The Other Europe’s 1968

Throughout the West, the spring of 1968 was marked by student protests against the Vietnam War and the counterculture's revolt against capitalist consumer societies. But Eastern Europe, too, witnessed a wave of anti-establishment demonstrations, with stakes that were far higher for the participants.

WARSAW – In Paris, West Berlin, London, and Rome, the spring of 1968 was marked by student protests against the Vietnam War. In Warsaw, too, students were protesting, but their cause was not the same as their Western counterparts.
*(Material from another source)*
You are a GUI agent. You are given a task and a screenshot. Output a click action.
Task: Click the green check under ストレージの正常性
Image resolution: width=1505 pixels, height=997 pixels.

Young Poles took to the streets of Warsaw not to chant “Ho, Ho, Ho Chi Minh” in solidarity with the Viet Cong, but rather to defend their own country’s freedom and culture against a smothering Communist rule.

Instead of chanting Ho’s name, young Poles put flowers under the monument of Adam Mickiewicz, a nineteenth-century poet whose drama Forefathers Eve , written in praise of the struggle for freedom, had recently been declared subversive and anti-Soviet, and its performance at the National Theater in Warsaw closed down.

These are only a few of the differences between West and East European students in that springtime of rebellion of forty years ago. Although the two youthful revolts were undertaken by the same generation and took similar forms of street demonstrations and sit-ins, there were far more differences than similarities as students rebelled on both sides of the Iron Curtain.